The Mid-Year Geopolitical Outlook
As is our custom, we update our geopolitical outlook for the remainder of the year as the first half comes to a close. This report is less a series of predictions as it is a list of potential geopolitical issues that we believe will dominate the international landscape for the rest of the year. It is not designed to be exhaustive; instead, it focuses on the “big picture” conditions that we believe will affect policy and markets going forward. They are listed in order of importance.
#1. The Political Fragmentation of the West
For most of the period following WWII through the end of the Cold War, Western governments were dominated by center-left or center-right governments. The fall of communism raised hopes of an “end of history”1 where democracy and capitalism won out and no other system of organizing society was realistically possible.
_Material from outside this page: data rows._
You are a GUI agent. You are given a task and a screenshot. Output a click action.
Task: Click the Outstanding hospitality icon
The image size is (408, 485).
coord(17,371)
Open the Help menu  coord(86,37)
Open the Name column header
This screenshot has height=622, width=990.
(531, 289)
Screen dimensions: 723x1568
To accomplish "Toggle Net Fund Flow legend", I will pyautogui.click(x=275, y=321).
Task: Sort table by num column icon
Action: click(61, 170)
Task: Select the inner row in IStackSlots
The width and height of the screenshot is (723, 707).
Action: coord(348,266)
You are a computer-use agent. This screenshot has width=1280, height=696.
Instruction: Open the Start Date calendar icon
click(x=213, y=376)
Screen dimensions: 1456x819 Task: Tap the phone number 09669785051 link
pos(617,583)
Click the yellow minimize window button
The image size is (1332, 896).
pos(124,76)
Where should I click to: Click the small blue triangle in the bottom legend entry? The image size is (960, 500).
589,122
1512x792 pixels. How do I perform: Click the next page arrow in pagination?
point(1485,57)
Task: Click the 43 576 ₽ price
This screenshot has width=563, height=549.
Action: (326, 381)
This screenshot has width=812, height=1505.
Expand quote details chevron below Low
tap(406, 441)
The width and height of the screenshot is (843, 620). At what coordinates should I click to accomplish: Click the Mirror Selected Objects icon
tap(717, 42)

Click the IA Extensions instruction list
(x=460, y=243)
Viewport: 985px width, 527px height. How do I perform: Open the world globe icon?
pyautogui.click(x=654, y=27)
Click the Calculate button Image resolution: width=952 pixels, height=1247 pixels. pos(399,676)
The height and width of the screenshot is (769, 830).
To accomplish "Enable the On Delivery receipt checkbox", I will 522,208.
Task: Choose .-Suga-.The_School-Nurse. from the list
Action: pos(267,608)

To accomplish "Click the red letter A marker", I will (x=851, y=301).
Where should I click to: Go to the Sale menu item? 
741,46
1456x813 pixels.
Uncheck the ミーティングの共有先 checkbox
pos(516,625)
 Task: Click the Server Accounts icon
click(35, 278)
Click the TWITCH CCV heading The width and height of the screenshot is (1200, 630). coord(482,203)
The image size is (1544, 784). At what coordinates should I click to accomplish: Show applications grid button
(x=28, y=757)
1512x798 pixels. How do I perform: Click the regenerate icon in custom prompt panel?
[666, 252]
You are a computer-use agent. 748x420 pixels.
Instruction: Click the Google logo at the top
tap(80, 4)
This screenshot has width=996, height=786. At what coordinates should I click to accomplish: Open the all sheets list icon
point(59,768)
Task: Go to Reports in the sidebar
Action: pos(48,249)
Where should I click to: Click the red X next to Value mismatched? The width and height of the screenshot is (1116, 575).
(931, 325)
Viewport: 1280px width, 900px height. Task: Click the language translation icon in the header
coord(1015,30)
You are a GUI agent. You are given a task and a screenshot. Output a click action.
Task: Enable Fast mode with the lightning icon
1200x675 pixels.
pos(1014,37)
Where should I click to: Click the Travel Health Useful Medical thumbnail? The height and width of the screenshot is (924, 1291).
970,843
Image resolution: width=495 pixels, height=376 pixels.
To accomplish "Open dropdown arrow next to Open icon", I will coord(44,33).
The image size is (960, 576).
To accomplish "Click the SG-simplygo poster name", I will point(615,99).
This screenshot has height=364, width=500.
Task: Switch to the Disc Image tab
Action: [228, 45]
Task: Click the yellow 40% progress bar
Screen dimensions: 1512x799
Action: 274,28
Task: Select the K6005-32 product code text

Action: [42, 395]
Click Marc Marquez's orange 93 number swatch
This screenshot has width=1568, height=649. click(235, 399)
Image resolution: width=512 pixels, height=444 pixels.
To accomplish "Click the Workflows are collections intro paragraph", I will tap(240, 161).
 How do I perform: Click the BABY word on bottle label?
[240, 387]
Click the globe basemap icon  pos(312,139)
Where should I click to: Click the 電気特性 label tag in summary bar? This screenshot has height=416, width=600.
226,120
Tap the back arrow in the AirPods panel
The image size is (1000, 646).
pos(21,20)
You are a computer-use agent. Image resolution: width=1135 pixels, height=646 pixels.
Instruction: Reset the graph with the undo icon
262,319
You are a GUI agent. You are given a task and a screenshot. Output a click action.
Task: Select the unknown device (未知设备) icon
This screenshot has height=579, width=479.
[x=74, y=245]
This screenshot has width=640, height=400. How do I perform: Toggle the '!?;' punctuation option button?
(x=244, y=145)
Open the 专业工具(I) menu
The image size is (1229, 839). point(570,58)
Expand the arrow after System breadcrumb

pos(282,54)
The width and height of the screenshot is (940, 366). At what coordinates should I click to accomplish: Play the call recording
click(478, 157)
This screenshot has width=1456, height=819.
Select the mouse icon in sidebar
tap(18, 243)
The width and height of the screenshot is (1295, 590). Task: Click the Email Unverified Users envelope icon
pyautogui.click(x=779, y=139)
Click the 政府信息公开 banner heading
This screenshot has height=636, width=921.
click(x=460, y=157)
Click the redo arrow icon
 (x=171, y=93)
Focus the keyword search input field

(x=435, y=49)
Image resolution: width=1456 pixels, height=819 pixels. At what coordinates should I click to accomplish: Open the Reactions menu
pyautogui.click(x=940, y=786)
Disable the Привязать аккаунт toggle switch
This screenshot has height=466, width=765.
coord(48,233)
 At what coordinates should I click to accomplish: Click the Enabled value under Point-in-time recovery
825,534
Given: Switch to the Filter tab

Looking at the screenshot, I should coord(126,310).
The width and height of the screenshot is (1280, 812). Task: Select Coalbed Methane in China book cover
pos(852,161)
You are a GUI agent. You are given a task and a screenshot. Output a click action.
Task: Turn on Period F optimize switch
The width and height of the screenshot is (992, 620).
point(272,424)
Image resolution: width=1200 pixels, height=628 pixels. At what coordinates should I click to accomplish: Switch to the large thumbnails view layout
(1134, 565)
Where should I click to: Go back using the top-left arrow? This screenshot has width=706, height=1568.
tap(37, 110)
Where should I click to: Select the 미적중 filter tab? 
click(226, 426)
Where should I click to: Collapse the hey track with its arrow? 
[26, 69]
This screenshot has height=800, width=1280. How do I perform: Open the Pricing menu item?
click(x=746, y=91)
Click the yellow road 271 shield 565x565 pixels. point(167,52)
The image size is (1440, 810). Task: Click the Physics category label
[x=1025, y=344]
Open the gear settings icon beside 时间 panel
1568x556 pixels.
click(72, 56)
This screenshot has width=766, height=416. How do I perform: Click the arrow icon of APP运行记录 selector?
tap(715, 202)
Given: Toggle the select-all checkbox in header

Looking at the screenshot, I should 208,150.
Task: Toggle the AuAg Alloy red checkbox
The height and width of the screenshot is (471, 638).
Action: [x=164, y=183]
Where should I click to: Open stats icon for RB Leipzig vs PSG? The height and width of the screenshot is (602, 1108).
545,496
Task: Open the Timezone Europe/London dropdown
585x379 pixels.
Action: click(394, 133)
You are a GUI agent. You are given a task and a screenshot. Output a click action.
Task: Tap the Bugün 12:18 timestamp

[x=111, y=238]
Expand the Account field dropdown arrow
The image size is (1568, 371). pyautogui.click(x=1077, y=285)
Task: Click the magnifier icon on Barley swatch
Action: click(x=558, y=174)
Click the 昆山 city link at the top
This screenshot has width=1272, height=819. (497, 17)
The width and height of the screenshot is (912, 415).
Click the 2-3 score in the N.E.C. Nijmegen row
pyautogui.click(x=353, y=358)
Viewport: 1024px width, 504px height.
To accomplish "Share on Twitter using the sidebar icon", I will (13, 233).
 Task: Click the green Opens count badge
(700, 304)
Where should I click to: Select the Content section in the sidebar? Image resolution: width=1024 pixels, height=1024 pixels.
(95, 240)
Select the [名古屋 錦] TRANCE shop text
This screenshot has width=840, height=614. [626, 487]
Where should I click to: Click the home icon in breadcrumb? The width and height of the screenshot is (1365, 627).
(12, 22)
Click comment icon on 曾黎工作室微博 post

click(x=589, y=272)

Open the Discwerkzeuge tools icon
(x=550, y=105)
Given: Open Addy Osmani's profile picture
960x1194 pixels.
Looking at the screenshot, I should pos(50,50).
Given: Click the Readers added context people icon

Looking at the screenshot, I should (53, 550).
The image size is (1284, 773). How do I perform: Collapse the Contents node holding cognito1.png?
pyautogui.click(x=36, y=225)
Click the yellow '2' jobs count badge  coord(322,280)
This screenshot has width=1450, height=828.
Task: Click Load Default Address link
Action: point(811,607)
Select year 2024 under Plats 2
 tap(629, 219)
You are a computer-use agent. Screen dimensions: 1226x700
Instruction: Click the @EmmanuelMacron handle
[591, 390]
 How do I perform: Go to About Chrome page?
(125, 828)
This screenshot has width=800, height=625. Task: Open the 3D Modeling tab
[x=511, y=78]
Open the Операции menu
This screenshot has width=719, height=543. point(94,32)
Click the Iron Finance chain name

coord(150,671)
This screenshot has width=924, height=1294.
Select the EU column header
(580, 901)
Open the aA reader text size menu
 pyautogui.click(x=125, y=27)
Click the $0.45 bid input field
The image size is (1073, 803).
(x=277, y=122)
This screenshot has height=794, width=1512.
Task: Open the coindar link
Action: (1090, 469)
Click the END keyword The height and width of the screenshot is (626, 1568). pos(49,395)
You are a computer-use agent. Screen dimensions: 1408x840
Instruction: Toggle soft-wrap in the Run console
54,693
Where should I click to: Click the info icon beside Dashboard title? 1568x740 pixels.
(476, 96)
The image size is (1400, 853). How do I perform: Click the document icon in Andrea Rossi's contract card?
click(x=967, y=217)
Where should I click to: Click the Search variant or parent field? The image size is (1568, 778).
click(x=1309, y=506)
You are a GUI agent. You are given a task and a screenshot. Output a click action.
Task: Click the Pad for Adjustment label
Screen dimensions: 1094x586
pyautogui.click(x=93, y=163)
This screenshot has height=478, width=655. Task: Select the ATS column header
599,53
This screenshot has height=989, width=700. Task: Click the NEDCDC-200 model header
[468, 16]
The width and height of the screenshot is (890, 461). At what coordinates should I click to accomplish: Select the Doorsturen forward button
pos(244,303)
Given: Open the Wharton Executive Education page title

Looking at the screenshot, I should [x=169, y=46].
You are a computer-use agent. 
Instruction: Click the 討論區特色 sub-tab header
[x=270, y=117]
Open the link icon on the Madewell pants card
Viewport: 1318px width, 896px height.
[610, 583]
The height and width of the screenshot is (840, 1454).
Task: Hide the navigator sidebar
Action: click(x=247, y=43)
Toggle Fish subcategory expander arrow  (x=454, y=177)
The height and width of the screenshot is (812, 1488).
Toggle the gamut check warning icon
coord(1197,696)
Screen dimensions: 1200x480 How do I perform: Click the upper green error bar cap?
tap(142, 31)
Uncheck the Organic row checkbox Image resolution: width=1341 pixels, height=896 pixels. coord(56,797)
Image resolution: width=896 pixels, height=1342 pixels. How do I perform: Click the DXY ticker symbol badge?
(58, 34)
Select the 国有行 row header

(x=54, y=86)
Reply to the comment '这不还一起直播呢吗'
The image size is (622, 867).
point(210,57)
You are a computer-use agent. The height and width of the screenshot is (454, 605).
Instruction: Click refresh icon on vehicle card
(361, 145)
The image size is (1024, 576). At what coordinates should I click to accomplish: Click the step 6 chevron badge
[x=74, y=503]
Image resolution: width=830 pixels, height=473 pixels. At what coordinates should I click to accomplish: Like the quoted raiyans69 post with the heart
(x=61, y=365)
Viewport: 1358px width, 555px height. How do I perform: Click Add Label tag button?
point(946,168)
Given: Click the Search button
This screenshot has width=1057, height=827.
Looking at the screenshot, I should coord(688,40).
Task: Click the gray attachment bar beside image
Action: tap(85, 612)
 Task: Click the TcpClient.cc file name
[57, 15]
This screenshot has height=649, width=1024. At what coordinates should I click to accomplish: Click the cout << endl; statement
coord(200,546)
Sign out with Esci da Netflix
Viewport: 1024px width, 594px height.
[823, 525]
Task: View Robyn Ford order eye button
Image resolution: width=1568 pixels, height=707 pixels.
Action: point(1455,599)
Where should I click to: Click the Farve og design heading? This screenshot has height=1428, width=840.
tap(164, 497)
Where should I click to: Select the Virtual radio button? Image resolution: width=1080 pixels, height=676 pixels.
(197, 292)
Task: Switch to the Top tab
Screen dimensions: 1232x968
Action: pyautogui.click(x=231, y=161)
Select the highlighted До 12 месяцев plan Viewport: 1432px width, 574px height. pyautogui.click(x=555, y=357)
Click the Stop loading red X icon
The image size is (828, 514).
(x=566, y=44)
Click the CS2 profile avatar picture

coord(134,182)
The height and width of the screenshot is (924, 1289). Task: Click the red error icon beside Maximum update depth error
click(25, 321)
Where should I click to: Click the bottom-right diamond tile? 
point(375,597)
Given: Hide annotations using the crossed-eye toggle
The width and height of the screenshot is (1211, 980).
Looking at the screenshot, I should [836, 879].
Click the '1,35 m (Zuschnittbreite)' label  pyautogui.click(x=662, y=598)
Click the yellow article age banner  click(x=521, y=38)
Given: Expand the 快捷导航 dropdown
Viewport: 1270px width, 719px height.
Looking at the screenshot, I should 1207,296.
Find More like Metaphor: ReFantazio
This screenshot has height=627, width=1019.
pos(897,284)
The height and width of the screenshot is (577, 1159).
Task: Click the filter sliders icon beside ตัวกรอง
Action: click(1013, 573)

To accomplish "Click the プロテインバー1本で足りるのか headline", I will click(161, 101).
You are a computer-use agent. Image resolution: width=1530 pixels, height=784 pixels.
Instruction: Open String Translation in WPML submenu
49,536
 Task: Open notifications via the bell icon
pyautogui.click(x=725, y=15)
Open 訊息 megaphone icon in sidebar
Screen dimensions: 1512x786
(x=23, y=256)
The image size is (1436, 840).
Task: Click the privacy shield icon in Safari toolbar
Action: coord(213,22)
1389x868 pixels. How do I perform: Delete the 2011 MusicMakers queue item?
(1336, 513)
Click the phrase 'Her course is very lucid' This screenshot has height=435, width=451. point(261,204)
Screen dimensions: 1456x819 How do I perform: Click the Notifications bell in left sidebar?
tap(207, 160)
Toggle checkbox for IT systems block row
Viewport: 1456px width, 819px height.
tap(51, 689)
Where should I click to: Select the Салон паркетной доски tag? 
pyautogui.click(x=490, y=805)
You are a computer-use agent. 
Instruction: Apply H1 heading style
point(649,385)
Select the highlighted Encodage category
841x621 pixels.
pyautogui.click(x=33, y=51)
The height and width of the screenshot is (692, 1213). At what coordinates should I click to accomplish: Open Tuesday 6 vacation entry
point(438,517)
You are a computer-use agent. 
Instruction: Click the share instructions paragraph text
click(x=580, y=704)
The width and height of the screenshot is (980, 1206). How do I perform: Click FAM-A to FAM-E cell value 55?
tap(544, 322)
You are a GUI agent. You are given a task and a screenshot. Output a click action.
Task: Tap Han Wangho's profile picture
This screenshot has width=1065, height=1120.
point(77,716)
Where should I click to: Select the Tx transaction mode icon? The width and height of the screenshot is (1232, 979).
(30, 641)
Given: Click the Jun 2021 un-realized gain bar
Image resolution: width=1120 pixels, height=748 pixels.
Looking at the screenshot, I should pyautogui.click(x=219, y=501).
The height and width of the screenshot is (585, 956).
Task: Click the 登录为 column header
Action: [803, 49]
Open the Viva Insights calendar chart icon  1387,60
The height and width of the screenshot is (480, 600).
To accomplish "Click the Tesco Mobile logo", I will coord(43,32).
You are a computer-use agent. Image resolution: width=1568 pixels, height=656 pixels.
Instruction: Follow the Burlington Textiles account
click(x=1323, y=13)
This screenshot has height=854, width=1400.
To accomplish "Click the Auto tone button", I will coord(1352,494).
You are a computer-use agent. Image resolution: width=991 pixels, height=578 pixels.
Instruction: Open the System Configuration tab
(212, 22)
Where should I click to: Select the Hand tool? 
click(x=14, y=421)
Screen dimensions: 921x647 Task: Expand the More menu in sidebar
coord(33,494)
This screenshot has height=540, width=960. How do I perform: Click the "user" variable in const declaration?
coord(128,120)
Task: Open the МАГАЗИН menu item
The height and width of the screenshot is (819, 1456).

There were some thinkers who warned that ending the intellectual battle between capitalism/democracy and communism/ totalitarianism would lead to other problems.2 Samuel Huntington postulated that the world was instead heading toward a clash of civilizations. However, he saw the clash of civilizations in geopolitical terms. Instead, we are seeing it in domestic politics.
The term “loyal opposition” is used to describe the party out of power. Despite being out of power, this group would remain loyal to the government and the overall path of policy. Therefore, the party that loses an election still generally believes that the policies coming from the incoming government would be different only by degrees.
In the West, the concept of loyal opposition is fading. Elections are now being seen as “zero sum games.” Losing an election appears catastrophic; voters simply don’t like members of other parties and view them as enemies.3 The following quote captures this issue:
In 1960, just 5 percent of Republicans and 4 percent of Democrats said they would be unhappy if a son or daughter married someone from the other party. In a YouGov survey from 2008 that posed a similar question, 27 percent of Republicans and 20 percent of Democrats said they’d be “somewhat” or “very upset” by that prospect. By 2010, that share had jumped to half of Republicans and a third of Democrats.4
This situation isn’t just seen in the U.S.; Europe is developing similar traits. Brexit was a shocking outcome. The fact that PM May couldn’t secure a majority in recent parliamentary elections suggests that “leave” wasn’t all that popular. Perhaps more astounding is that the opposition is led by the Labour Party, run by a “paleo-socialist” who wants to renationalize major industries and essentially reverse Thatcher’s reforms. Meanwhile, the French have elected their youngest president of the Fifth Republic and his new party now holds a majority in the National Assembly.